## START

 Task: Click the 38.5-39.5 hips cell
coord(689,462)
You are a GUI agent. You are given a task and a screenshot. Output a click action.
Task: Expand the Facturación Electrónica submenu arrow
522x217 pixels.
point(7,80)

## END

[Stated exercise]: Starting at the line that has "You are a GUI" and continuing through the last of the rows, write those lines out again, switching "click action" to "tap action" and leaving everything else unchanged.

[The answer]:
You are a GUI agent. You are given a task and a screenshot. Output a tap action.
Task: Expand the Facturación Electrónica submenu arrow
522x217 pixels.
point(7,80)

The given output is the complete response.